Sortie USA : 12 février 1938

Le seul motif pour lequel on trouve de temps en temps ce western évoqué dans les diverses histoires du cinéma est qu’il a été le premier film de la Warner à utiliser le procédé Technicolor Trichromique, le fameux Technicolor qui nous a enchanté les rétines durant tout l’âge d’or hollywoodien. Cependant, qu’il reste aussi peu méconnu peut aisément se comprendre, La Bataille de l’Or, malgré son important budget, faisant partie des œuvres mineures de l’immense Michael Curtiz. Le sujet était pourtant original et encore peu (voire pas) abordé ; à travers l’évolution économique de la Californie lors de la seconde ruée vers l’or (celle de 1877), sont remémorés les conflits qui eurent lieu entre mineurs et fermiers dans la vallée de Sacramento. En effet, dans ce dernier quart de siècle, les techniques utilisées par les chercheurs d’or pour extraire le minerai étaient de gros tuyaux envoyant de l’eau à haute pression contre les parois montagneuses afin de les éroder et ainsi faire couler la terre ensuite tamisée. Mais les torrents de boue qui en découlaient et les immenses mètres cubes d’eau utilisées allaient ensuite se répandre dans la vallée inondant les vergers et autres cultures allant même jusqu’à causer de dramatiques accidents causant des pertes humaines.
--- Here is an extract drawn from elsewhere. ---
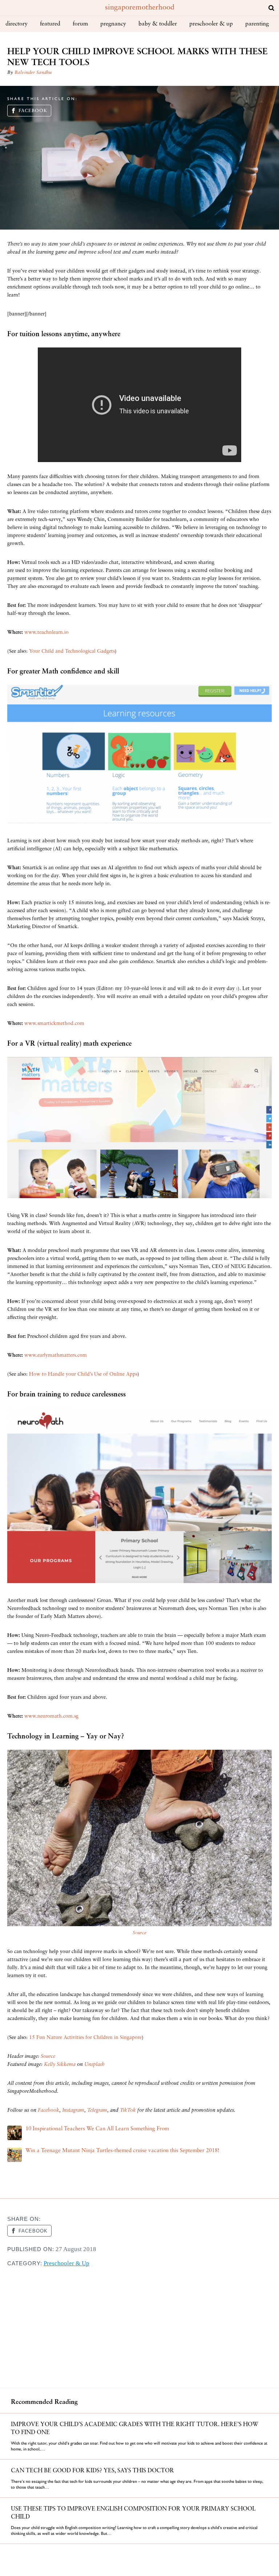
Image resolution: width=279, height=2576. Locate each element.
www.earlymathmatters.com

A ces faits historiques s’ajoute une romance entre Jared Whitney (George Brent), le nouvel intendant d’un campement de mineurs et Serena Ferris (Olivia De Havilland), la fille d’un grand propriétaire terrien (donc du camp adverse), ce dernier allant de plus prendre la tête de la lutte contre les chercheurs d’or qui viennent accidentellement de détruire une maison et ses habitants suite à une coulée de boue.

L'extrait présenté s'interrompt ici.